When I got into marketing several years ago, I was new to the tech world. And I was completely out of my element with the Internet of Things. Honestly, I had no idea what it was. I knew we did something with connected water pumps, but that’s about it. It actually took a few weeks for me to realize that Internet of Things was the same as IoT (I didn’t disclose that to any of my coworkers at the time). Additionally, there was M2M (machine-to-machine), which has largely become synonymous with IoT, and others like SaaS, PaaS, IIoT, and several dozen other acronyms.
Terms in the tech world are confusing!
Today, as the Internet of Things trend becomes more common, we’re starting to see some consistency in terminology and messaging. But there’s still some confusion between some important terms, for example, device vs. product.
When we were building Foundry, our Connected Product Management (CPM) platform, we wrestled with a proper description. Of course there are multiple ways to describe any product or service, but like any sensible company, we wanted to be as communicative as possible. One way we refer to Foundry is a “CRM for connected devices.” Another: “What Salesforce is to CRM, Foundry is to IoT.” But instead of managing customers, users are managing connected “things”.
But what’s the difference between a device and a product? And if we want to go deeper, what’s the meaning of sensor, another common term? All of these terms are important. Sometimes they’re synonymous, sometimes they’re not, but they all have their place in the IoT messaging landscape.
In most cases, a sensor is the most basic of components and it measures something in the real world: light, water pressure, temperature, etc. Sensors are not stand-alone components because they need other components to do something with the information it’s reading. A sensor can’t report or monitor, it can only measure.
Devices are comprised of several components–including sensors–to be able to report an activity, like the flow of water through a pipe. It’s a generic term but it’s something built for a specific purpose. A device also has a computational component, or a brain. It needs to decide how often to look at water flow and how to interpret what the sensor is reading. It also decides what to do with this information: Where is the data sent, how often, when? This computation component is made up of both a processor/microcontroller as well as the software that’s running on it. However, there can be ‘dumb’ devices, sending every data point to the cloud, letting the cloud software make decisions. A device also has a connectivity component like a wireless radio or a hardwired connection along with the hardware to use them.
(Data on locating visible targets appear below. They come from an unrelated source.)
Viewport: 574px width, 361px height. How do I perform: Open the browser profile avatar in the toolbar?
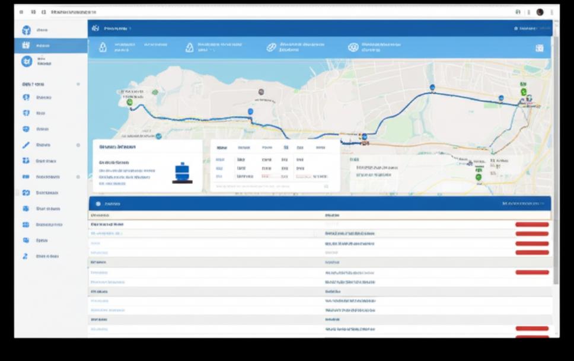540,12
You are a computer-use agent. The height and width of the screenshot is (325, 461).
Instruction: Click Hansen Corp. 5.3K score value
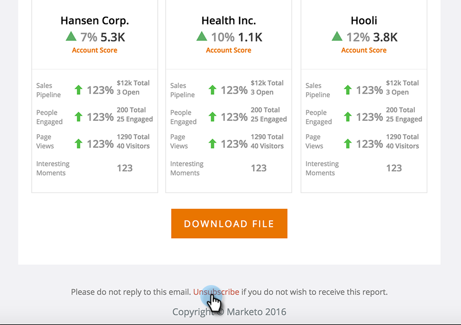tap(113, 37)
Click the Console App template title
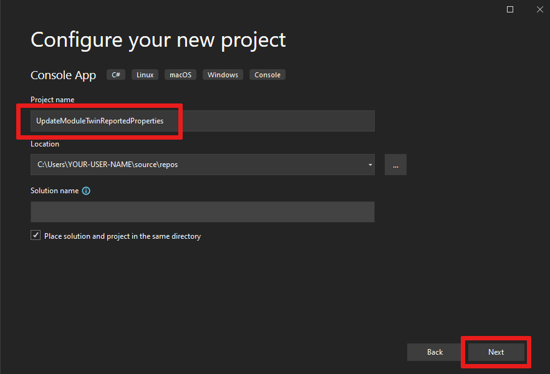The height and width of the screenshot is (374, 550). click(x=64, y=75)
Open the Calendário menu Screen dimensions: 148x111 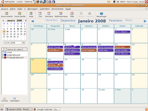click(45, 9)
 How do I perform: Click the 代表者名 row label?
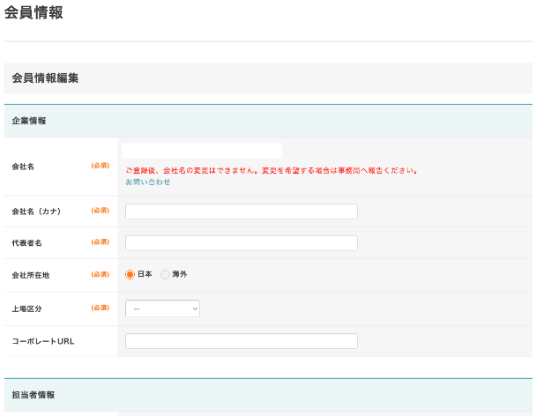coord(26,243)
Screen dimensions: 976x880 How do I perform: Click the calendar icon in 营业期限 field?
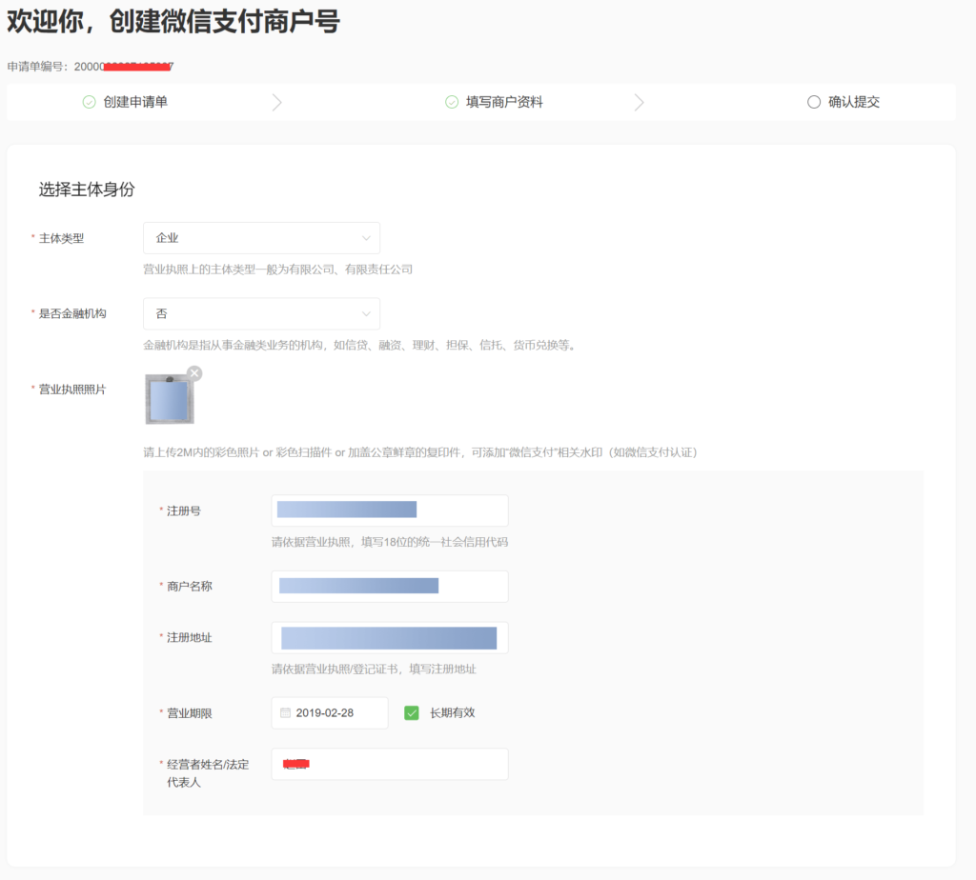pyautogui.click(x=285, y=712)
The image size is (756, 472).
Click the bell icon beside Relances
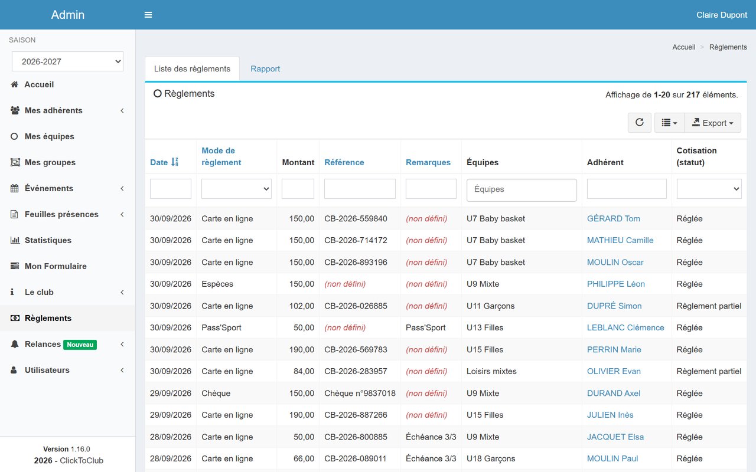click(15, 344)
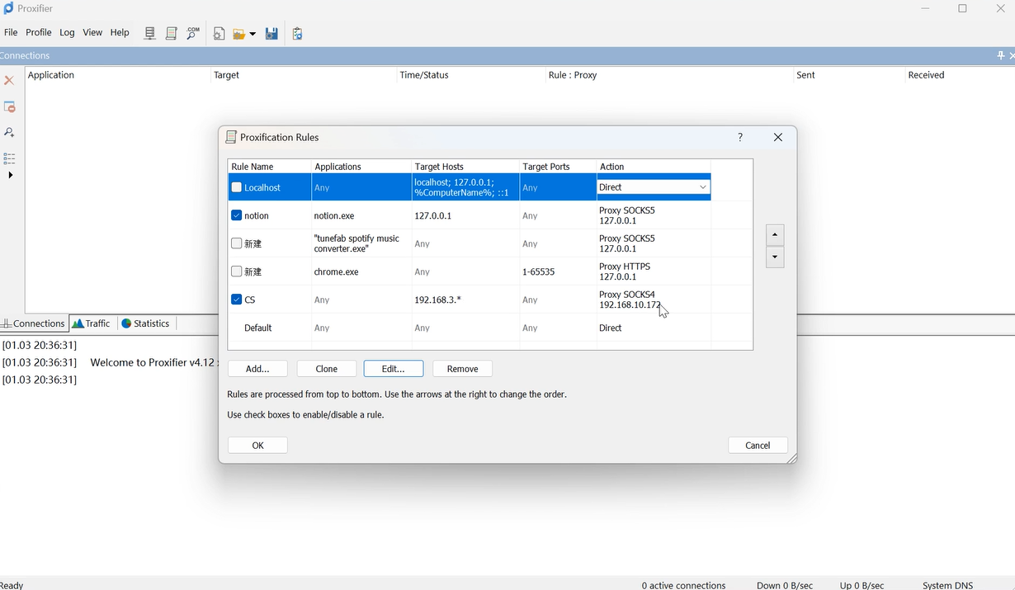Click the red X icon in Connections sidebar
This screenshot has width=1015, height=590.
(x=10, y=80)
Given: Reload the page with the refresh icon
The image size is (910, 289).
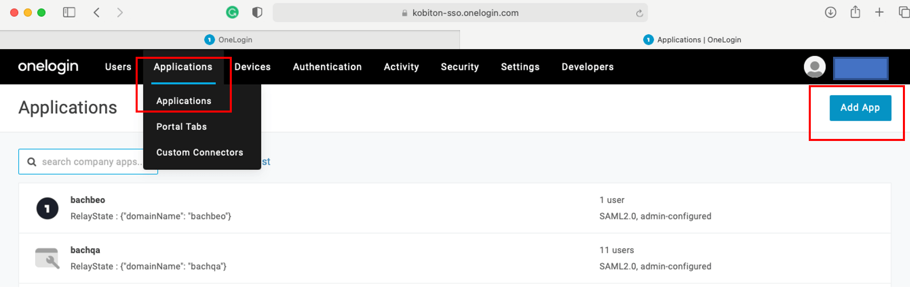Looking at the screenshot, I should 639,13.
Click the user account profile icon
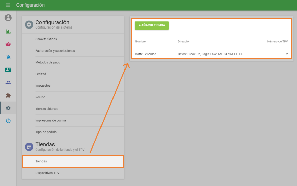297x186 pixels. (8, 18)
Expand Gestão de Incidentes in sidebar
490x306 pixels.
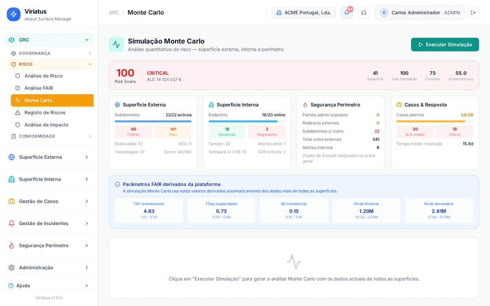click(x=87, y=223)
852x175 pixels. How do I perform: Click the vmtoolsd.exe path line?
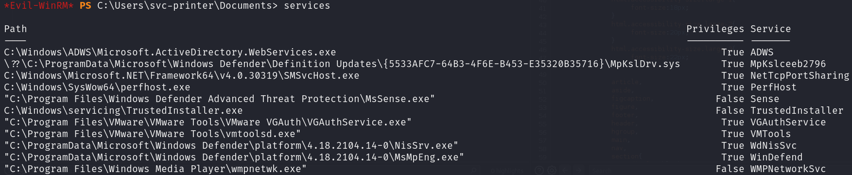pos(153,134)
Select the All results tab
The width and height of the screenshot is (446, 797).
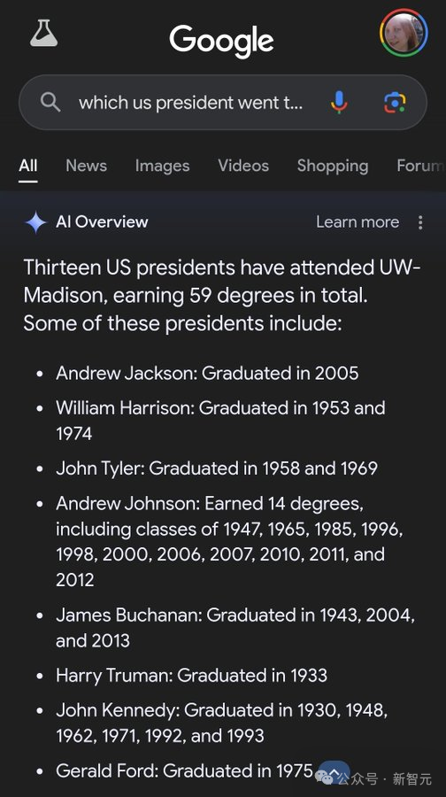point(28,166)
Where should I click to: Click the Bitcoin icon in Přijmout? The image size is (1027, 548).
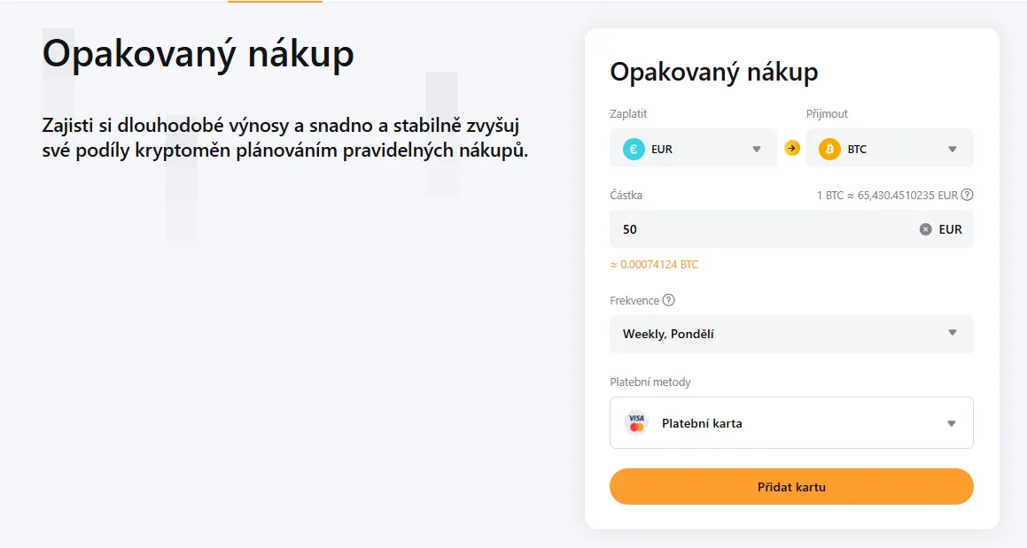pos(829,149)
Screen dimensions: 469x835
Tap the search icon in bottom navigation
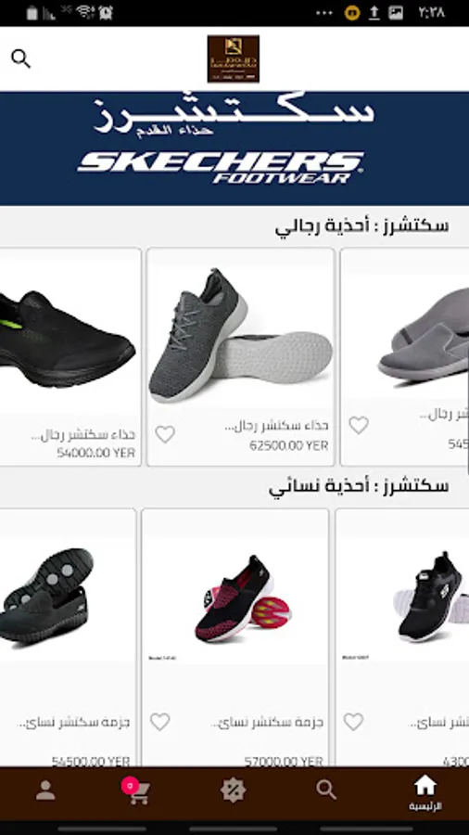(x=326, y=790)
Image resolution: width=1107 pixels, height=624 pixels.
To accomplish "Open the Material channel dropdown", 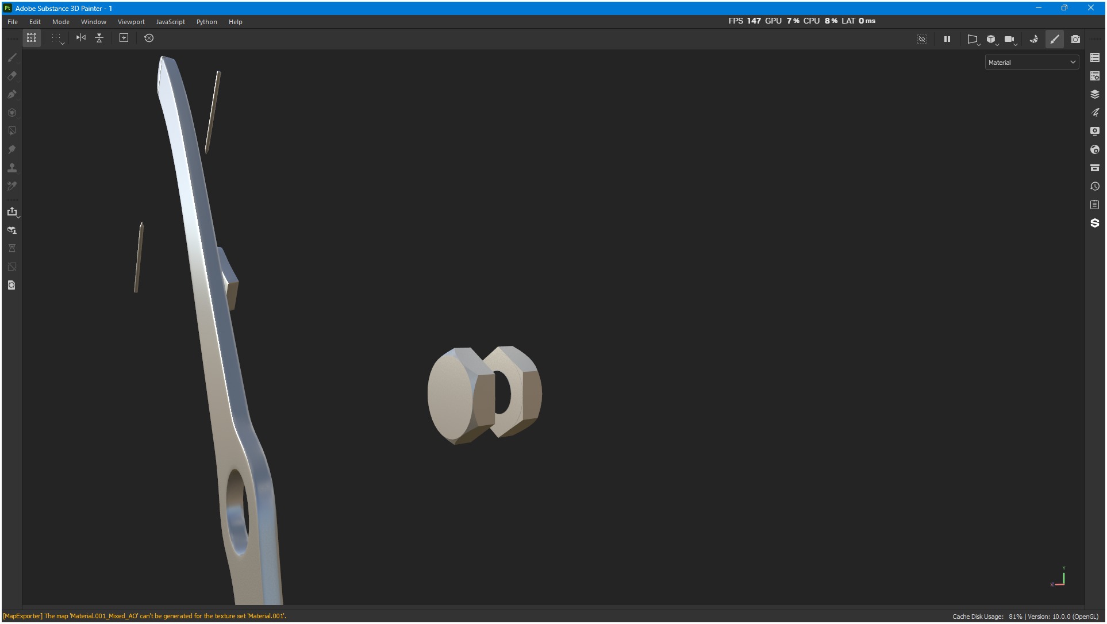I will (x=1032, y=62).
Devices can be small, but are brilliantly complex.
Instead of monitoring values (i.e. water flow) or environmental conditions (i.e. temperature), devices can also include actuators: Components that cause changes to occur. If a sensor reads the temperature to be X, an actuator can cause a motor to turn on. If a sensor reads X gallons of water flowing through a pipe, an actuator can shut a valve.
A connected product is usually the largest physical component of an IoT solution. A connected product is the complete physical package that a user is monitoring: washing machines, generators, manufacturing equipment, laser welding machines, delivery trucks, consumer products. Connected products could include, and usually do, multiple sensors, actuators, and devices. Many of our customers are looking to build connectivity into their products. Others, however, cannot or should not. For example, it doesn’t make sense for a plumbing company to buy a brand new fleet of trucks with GPS capabilities. Instead, they can attach devices (OBDII devices) to their existing trucks to make them connected and trackable. Whether connectivity is built into the product or a device is retroactively attached to a product, both count as “connected products.”
“Object” in ThingLogix Foundry
Some of our customers have devices they’re tracking, others have connected products. When building Foundry we decided to use the term object within the application. An object is the most basic thing a company is tracking, representing either a device or a product. An object could be a device living within a product (flow meter in a washing machine), a device tacked onto a product (OBD2 device plugged into a delivery truck), a connected product (a wearable watch), and anywhere in between.
An Object becomes a much more complex concept when you consider all of the systems and stakeholders it serves: Marketing, R&D, Sales, Product Management, IT. They all have their idea of how that “thing” is important and how it needs to be managed. In Foundry, the fundamental object can be used to describe a physical thing, build applications, be dependent on outside systems and workflows, feed analytic models, and have relationships to other objects.
The tech world is full of confusing terminology, and because IoT is a conceptual evolution of machines talking people and other machines, it is no different. Maybe worse! As the technology progresses the nuances will continue to grow but it’s a good idea to get ahead of the language sooner than later. Before you know it, you’re company will be wrapped up with trying to understand how things with some sensors and connectivity become a connected product, and then how it’s important to your business and customers.